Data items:
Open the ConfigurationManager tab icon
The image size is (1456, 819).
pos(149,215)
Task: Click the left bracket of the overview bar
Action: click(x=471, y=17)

What the exercise asks: Arrange the lines above as a Markdown table with the columns No. and Line, numbering each row and leaving out any blank lines.

The reply:
| No. | Line |
|---|---|
| 1 | Open the ConfigurationManager tab icon |
| 2 | The image size is (1456, 819). |
| 3 | pos(149,215) |
| 4 | Task: Click the left bracket of the overview bar |
| 5 | Action: click(x=471, y=17) |